Sportifs de Légende “Ronaldo”

Posted on 08/17/18 No Comments

L’erreur serait de comparer Cristiano Ronaldo à Ronaldo pour la simple et bonne raison que ces deux joueurs ne sont pas comparables ! Débuter ce billet en « opposant » les deux joueurs va malheureusement dans ce sens mais il était important de clôturer le « débat » d’entrée ! Trop nombreuses sont les fois où nous avons débattu à ce sujet lorsqu’il s’agissait de parler « football ». D’ailleurs, les échanges ont pu être vifs ! Mais ils restent courtois, passionnés et viennent parfois rythmer la vie du bureau de l’association Humanitaria. En effet, le sport se prête tout à fait à la création de liens, à l’émergence d’une complicité voir (et surtout ?) à l’échange de vannes ! Donc rien que pour ça, Merci MONSIEUR Ronaldo mais le meilleur reste à venir…

  • Talent et pureté

Mais qu’est-ce que le talent ? Il y a sans doute différents stades, degrés et vous pensez bien que Ronaldo se situe en haut de cette échelle. La pureté est une notion rare, unique et c’est ce que nous inspire le talent du double ballon d’or (1997, 2002). Outre ses qualités athlétiques jadis exceptionnelles, Ronaldo surprend en permanence, invente des enchaînements en fonction des situations de jeu. Ce brin de créativité, ces fulgurances de génie même, sont l’une des marques de fabrique du Brésilien au point d’en devenir insaisissable pour ses vis-à-vis.

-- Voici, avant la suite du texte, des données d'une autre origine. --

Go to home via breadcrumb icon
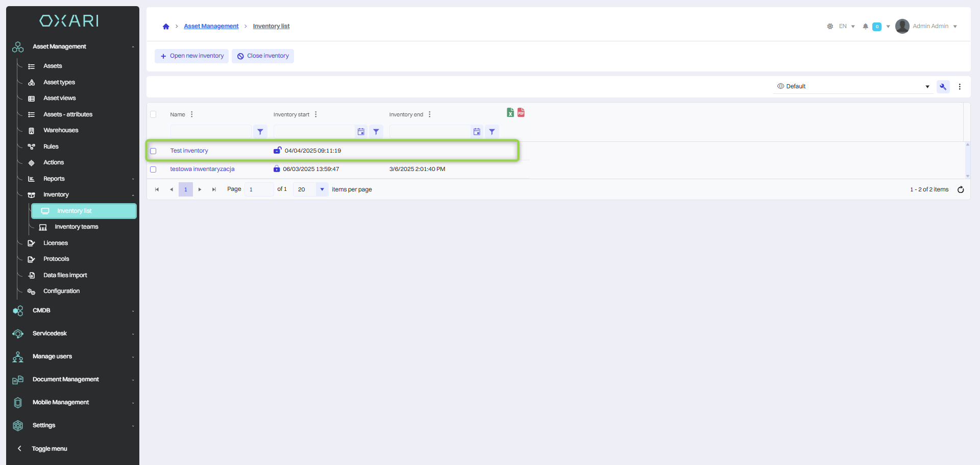The height and width of the screenshot is (465, 980). pyautogui.click(x=166, y=27)
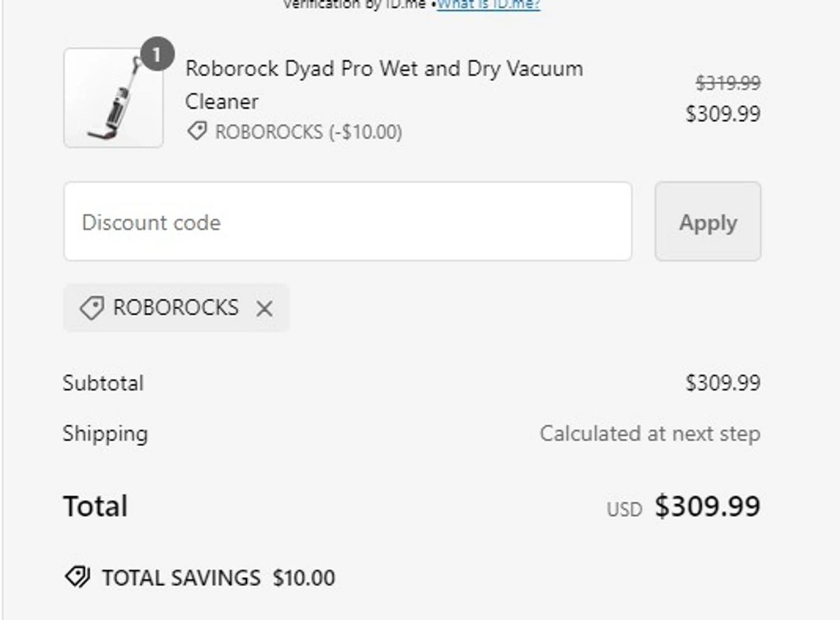Click the ROBOROCKS (-$10.00) discount text

click(x=309, y=132)
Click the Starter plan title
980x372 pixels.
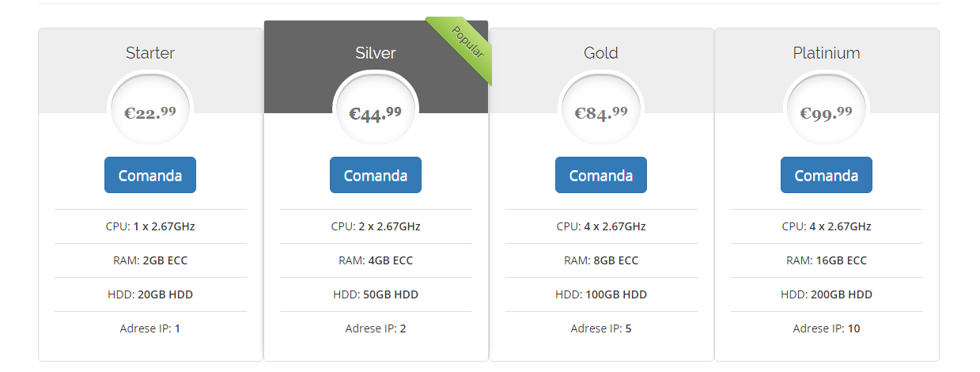tap(150, 53)
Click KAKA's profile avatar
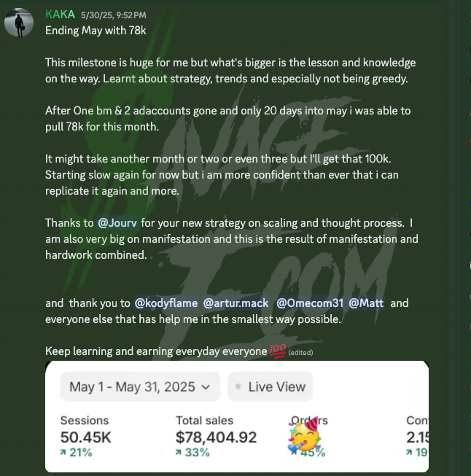Image resolution: width=471 pixels, height=476 pixels. [x=18, y=23]
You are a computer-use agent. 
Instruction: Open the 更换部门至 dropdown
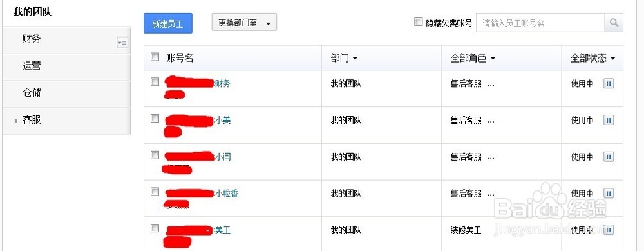click(244, 23)
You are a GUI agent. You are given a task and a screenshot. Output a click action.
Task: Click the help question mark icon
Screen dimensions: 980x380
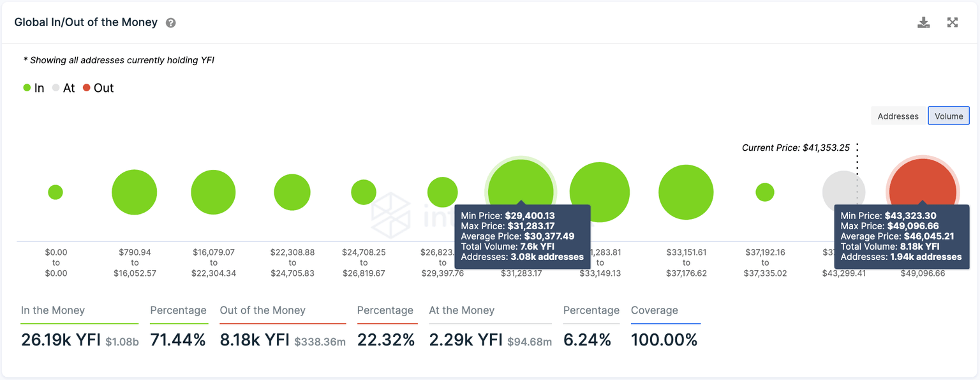(x=170, y=22)
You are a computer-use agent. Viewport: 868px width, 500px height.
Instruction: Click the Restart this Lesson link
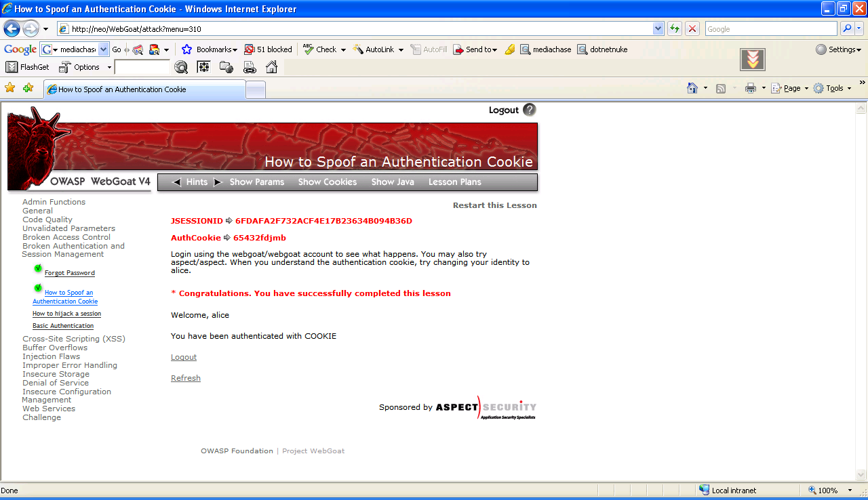(494, 205)
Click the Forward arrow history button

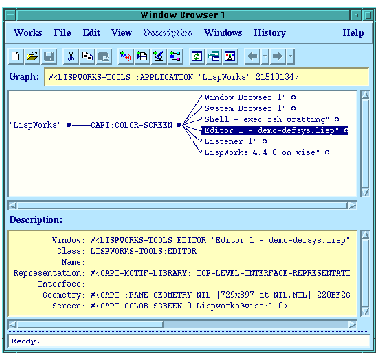[x=278, y=56]
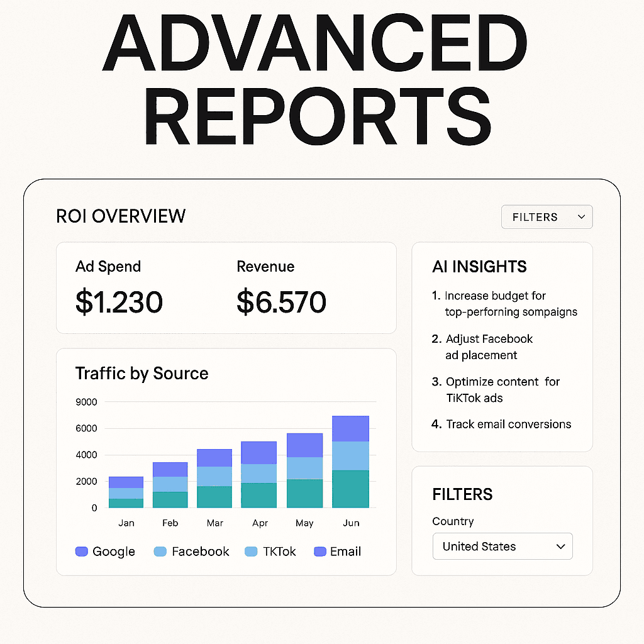The image size is (644, 644).
Task: Click the Ad Spend $1.230 value
Action: pos(119,303)
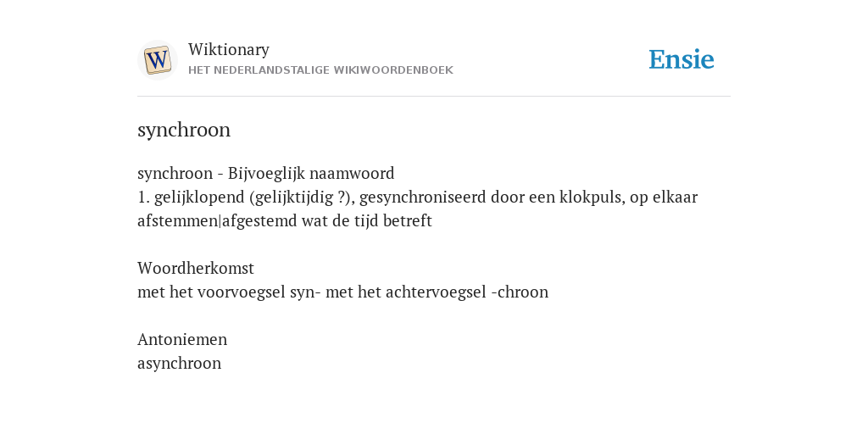The height and width of the screenshot is (434, 868).
Task: Click the 'Woordherkomst' section label
Action: 196,269
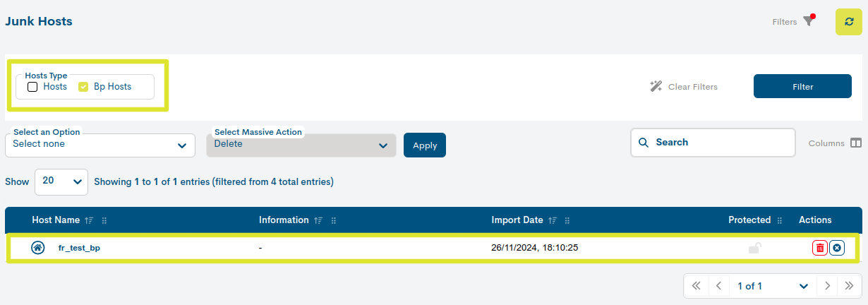
Task: Open the Columns layout icon
Action: pos(856,143)
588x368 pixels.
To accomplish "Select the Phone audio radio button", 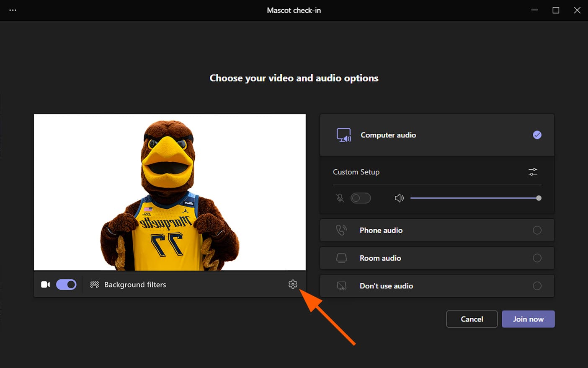I will coord(537,230).
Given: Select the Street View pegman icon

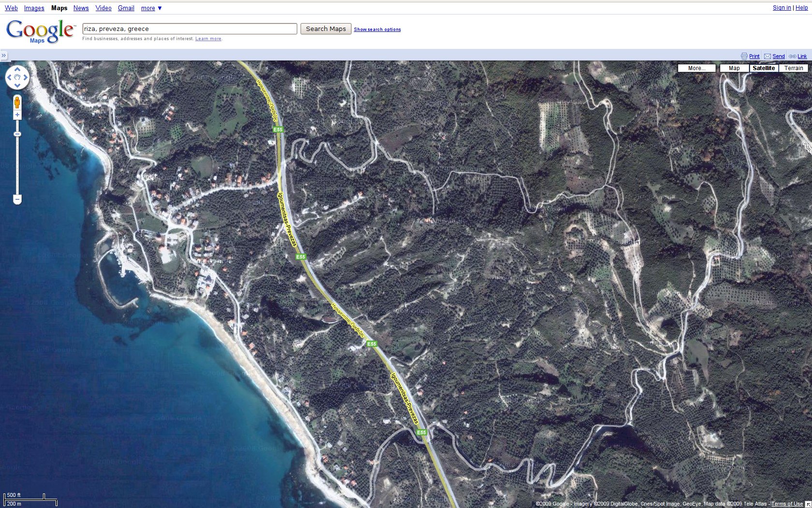Looking at the screenshot, I should click(17, 103).
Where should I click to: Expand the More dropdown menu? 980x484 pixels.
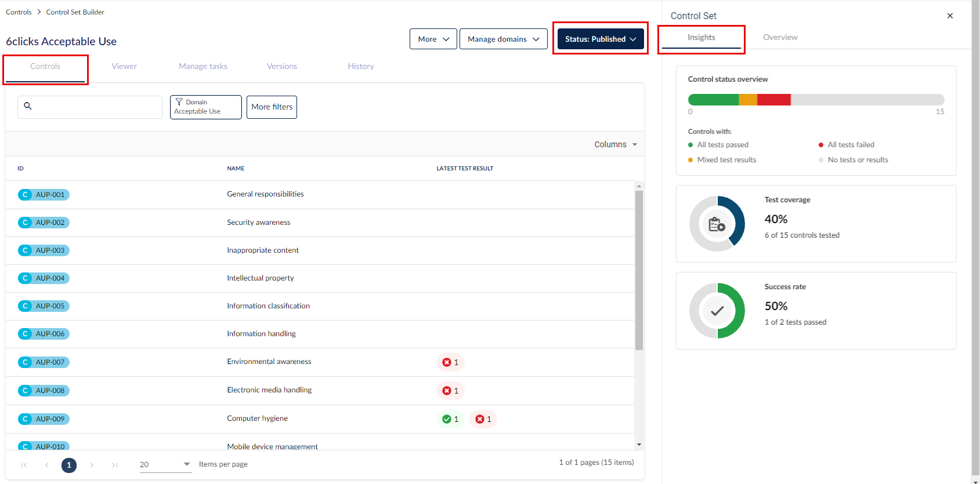pyautogui.click(x=433, y=39)
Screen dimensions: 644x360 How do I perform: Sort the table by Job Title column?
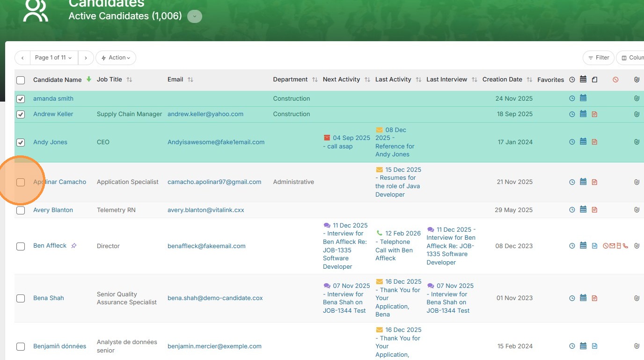pyautogui.click(x=130, y=80)
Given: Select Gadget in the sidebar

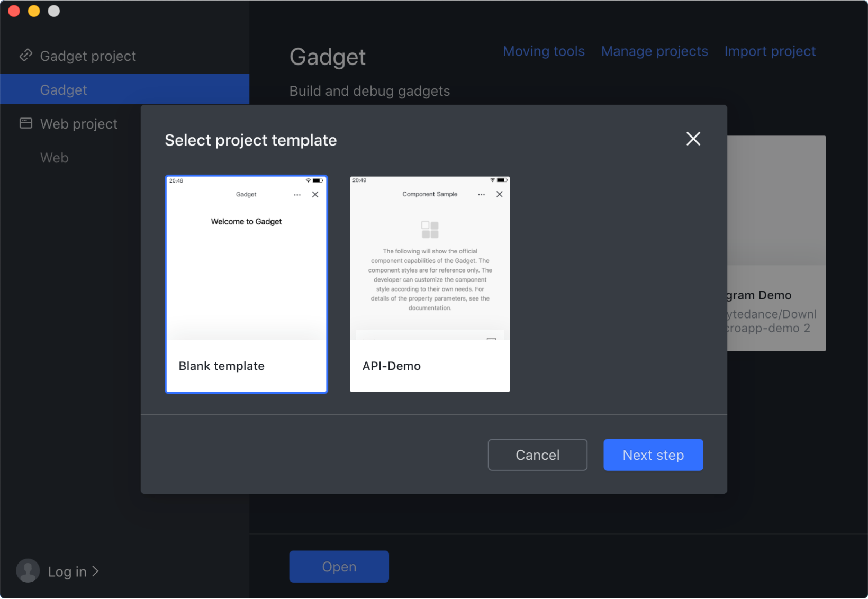Looking at the screenshot, I should [64, 89].
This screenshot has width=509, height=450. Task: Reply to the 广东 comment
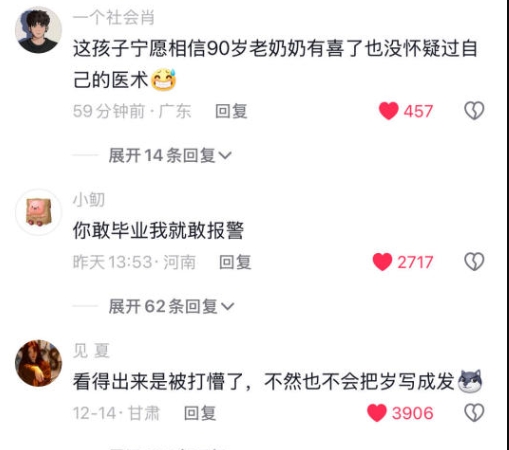click(x=231, y=111)
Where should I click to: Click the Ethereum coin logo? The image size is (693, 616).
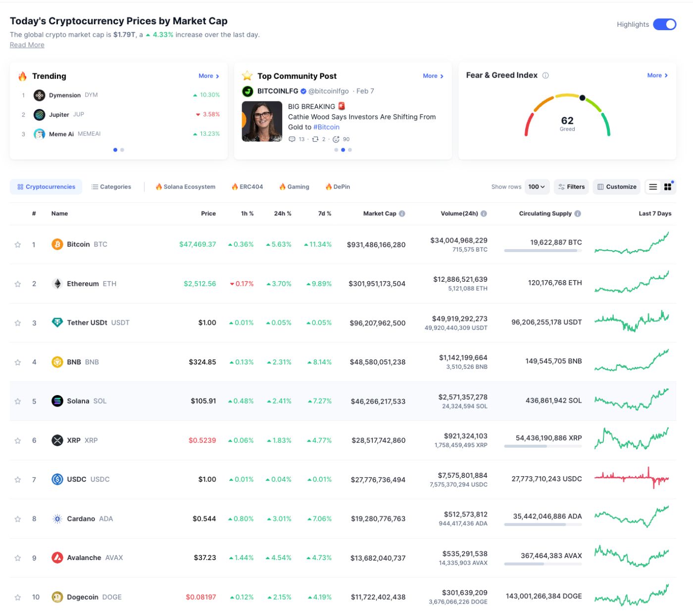click(x=57, y=283)
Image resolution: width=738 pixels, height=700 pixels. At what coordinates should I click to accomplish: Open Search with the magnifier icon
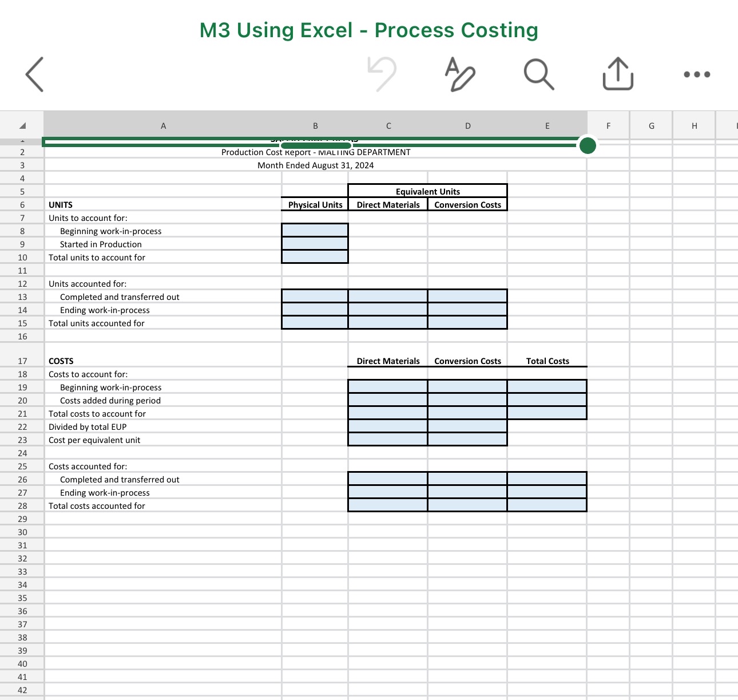(538, 74)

Il y a de nombreux joueurs offensifs face auxquels il est possible de prévoir, d’anticiper une réaction, un dribble, une intention mais face à Ronaldo c’est impossible. Ses feintes, sa puissance, sa lecture du jeu sont tellement fluides et limpides que votre statut s’apparente quasi systématiquement à celui d’une victime ! C’est le ressenti qu’il nous procure en tant que spectateurs mais c’est aussi celui de grands défenseurs comme l’expliquait Alessandro Nesta :

« Pour moi, Ronaldo a été l’attaquant le plus fort de tous. La première année en Italie… (il soupire) J’ai joué contre lui en finale de la Coupe UEFA à Paris, en 1998, je n’ai jamais vu un joueur jouer aussi bien une rencontre de football. Cela a peut-être duré peu, parce qu’après il s’est brisé le genou, mais selon moi, c’était vraiment le plus fort. Je mets Messi derrière lui, c’est aussi un phénomène. Les autres attaquants, tu peux toujours comprendre ce qu’ils vont faire. Mais ces deux là sont imprévisibles. Ce que la plupart des gens font en état statique, eux ils le font en pleine course, à 200 km/h. Ce sont des martiens. »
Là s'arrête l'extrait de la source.